The output displayed on the screen is a summary table containing statistics about the KModes run. The table has four columns if a single model is trained, five if multiple models are trained simultaneously. The three right-most columns are separated from the summary so that you can sort by them and quickly find the best model.

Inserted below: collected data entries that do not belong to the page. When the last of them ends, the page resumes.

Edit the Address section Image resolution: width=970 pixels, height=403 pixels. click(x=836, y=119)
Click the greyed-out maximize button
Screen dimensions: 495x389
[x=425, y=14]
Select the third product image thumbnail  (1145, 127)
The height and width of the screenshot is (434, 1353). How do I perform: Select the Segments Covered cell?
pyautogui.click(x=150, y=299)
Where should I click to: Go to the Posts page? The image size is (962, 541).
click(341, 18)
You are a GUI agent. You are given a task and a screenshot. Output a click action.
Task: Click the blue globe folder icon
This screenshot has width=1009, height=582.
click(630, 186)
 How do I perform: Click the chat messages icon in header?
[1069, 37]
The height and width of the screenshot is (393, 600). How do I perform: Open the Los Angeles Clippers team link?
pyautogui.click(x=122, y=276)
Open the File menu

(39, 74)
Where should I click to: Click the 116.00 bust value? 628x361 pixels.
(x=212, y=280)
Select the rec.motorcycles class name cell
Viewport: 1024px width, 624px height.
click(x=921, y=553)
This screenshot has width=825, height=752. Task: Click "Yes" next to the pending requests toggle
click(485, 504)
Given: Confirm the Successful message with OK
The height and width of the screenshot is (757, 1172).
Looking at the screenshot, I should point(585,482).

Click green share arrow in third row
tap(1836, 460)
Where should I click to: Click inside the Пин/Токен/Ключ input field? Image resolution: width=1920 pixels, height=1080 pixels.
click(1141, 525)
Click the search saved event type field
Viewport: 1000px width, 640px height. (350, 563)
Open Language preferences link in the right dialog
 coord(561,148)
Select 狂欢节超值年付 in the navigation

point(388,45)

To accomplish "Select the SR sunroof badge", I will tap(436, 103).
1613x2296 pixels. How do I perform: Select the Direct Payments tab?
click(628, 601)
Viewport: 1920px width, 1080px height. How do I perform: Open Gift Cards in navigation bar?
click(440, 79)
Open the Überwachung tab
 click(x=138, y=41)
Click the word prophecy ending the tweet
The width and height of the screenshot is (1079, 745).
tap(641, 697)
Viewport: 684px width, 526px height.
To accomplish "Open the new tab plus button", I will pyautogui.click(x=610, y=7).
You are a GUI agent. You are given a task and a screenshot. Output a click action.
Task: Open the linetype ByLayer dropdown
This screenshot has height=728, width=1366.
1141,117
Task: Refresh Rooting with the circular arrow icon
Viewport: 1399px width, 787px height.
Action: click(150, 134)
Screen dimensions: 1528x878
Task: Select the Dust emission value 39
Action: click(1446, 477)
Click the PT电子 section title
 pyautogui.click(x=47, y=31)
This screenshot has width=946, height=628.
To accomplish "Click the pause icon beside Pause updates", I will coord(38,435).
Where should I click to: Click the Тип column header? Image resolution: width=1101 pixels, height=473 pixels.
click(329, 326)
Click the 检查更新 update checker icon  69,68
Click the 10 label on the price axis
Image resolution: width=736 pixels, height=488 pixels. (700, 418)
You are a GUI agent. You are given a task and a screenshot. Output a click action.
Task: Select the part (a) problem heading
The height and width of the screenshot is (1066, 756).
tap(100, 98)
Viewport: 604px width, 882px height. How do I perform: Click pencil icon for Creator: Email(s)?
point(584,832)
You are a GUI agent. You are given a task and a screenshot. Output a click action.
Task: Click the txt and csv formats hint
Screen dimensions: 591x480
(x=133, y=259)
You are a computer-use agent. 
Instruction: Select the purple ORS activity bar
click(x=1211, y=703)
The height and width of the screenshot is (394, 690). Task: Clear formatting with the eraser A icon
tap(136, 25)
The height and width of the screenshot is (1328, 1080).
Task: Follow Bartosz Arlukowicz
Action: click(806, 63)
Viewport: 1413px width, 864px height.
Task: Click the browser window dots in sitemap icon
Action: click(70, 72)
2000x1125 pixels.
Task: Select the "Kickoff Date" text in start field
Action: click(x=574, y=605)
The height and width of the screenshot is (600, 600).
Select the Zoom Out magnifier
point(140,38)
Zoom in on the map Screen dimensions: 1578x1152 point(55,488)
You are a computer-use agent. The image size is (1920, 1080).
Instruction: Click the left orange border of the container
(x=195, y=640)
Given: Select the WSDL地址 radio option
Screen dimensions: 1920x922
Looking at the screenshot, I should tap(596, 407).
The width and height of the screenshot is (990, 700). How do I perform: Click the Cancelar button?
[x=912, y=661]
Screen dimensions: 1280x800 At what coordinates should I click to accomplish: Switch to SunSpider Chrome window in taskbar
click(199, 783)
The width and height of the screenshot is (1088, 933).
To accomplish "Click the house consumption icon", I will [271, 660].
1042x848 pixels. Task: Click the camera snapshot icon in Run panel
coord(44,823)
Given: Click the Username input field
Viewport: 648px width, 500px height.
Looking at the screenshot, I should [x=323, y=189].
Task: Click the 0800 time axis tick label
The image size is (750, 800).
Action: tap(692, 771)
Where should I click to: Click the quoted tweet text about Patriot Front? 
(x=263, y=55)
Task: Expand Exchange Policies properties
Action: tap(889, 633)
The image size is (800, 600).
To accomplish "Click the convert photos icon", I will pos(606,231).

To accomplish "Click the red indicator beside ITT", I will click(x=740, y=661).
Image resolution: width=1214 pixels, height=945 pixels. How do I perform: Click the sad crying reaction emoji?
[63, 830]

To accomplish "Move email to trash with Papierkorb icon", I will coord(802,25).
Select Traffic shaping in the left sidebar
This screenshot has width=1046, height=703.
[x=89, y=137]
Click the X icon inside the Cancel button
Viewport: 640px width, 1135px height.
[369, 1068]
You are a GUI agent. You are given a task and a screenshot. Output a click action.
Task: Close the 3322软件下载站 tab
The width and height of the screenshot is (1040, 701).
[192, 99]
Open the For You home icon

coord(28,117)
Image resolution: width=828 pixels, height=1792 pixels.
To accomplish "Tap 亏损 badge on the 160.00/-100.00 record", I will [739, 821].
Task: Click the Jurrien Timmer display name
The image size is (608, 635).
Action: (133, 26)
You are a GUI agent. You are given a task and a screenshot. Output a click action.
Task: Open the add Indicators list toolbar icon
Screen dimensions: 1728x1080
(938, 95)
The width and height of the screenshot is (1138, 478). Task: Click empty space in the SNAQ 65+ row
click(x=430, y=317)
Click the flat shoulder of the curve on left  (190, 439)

Column Name | Data Type | Description |
---|---|---|
model_id | VARCHAR | Only appears if multiple models are trained. Integer, starting with 0, identifying the model. |
summary | VARCHAR | Presents the following data about the model:
|
between_cluster_error | DOUBLE PRECISION | Sum of squared distances of centroids to the global mean, where the squared distance of each mean to the global mean is multiplied by the number of data points in the cluster. |
total_within_cluster_error | DOUBLE PRECISION | The sum over all clusters of the within cluster error (within_cluster_ss). |
pseudo_f | DOUBLE PRECISION | The value given by this formula: (between_cluster_errror / (K - 1)) / (total_within_cluster_error / (N - K)) where N is the total number of data points, or the total weight if the points are weighted, and K is the number of clusters. |
Column Name | Data Type | Description |
---|---|---|
model_id | INTEGER | ID of the model. |
cluster_id | INTEGER | ID assigned to the cluster. |
numerical attributes | DOUBLE PRECISION | One column for each numerical dimension from the input table. |
categorical attributes | VARCHAR | One column for each categorical dimension from the input table. |
within_cluster_ss | DOUBLE PRECISION | Total distance summed over all points in the cluster, between the point and the cluster center, as calculated by the Distance metric. |
cluster_weight | DOUBLE PRECISION | Total weight of the data points assigned to the cluster. |
distance_metric | VARCHAR | Value of the Distance argument in the function call ( copied to the output table so that you need not specify it again when calling KModesPredict). |
category_weights | VARCHAR | Value of the CategoryWeights argument in the function call (copied to the output table so that you need not specify it again when calling KModesPredict). |